On Thursday, Oppenheimer maintained a Perform rating and a $9.00 stock price target for Marinus (NASDAQ:MRNS) Pharmaceuticals (NASDAQ:MRNS), following a patent dispute. The focus is on the company's patent related to intravenous ganaxolone (GNX) administration in refractory status epilepticus (RSE). Marinus's shares saw a slight increase of 1% in contrast to the Nasdaq Biotechnology Index (NBI), which rose by 2%.
The defense presented by Marinus for its patent No. 11,110,100 ('100 patent) suggests confidence in its robustness, especially considering the results from a Phase 2 study. This study provided significant pharmacokinetic insights that have informed the ongoing Phase 3 RAISE trial's dosing regimen.
The company believes its intellectual property (IP) protection is strong, which is an important factor as it anticipates the trial's top-line results expected in April or early May.

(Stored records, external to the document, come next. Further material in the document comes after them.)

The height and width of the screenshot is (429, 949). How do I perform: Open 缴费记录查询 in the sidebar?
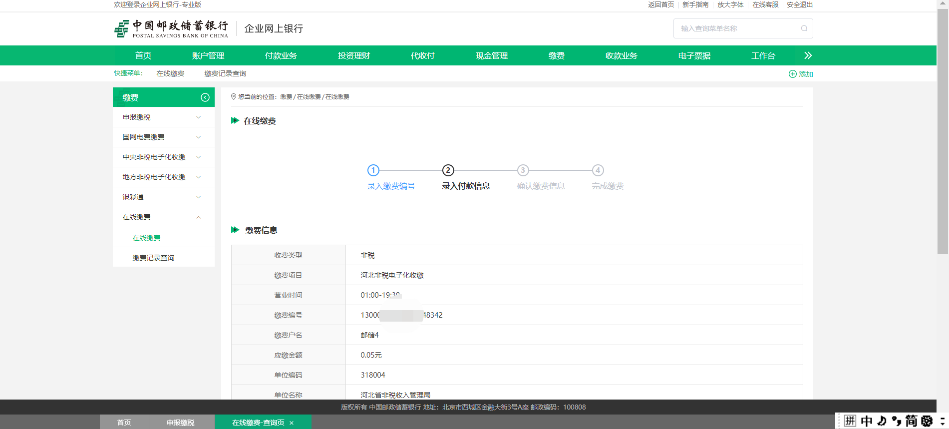tap(153, 258)
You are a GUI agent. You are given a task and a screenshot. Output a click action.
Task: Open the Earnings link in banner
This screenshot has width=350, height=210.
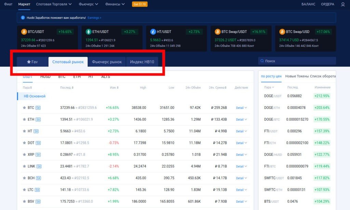click(94, 17)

Oppenheimer also touched on the potential outcome of the Patent Trial and Appeal Board's (PTAB) decision regarding OVID's patent No. 11,395,817 ('817 patent). The analyst firm anticipates a ruling that may invalidate the remaining claims of OVID's patent, expected to be announced sometime in mid-2024. Such an event could further solidify Marinus's IP position in the market.

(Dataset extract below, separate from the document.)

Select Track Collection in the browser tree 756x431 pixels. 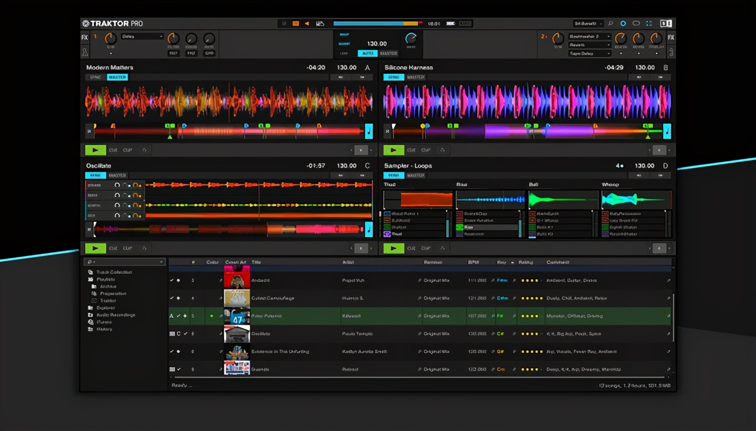tap(114, 272)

The ongoing patent dispute involves an Inter Partes Review (IPR) challenge by OVID Therapeutics to Marinus's '100 patent. Despite this challenge, the market's reaction suggests a consensus that the attempt is unlikely to succeed. Investors and industry watchers are closely monitoring the situation, given the potential implications for Marinus's future market position and the development of its RSE treatment.
As the pharmaceutical industry continues to monitor the developments in this case, Marinus's steady IP footing and the upcoming Phase 3 RAISE trial results are key factors to watch. The trial outcomes will provide further clarity on the efficacy of Marinus's treatment and potentially reinforce the company's standing in the market for RSE therapies.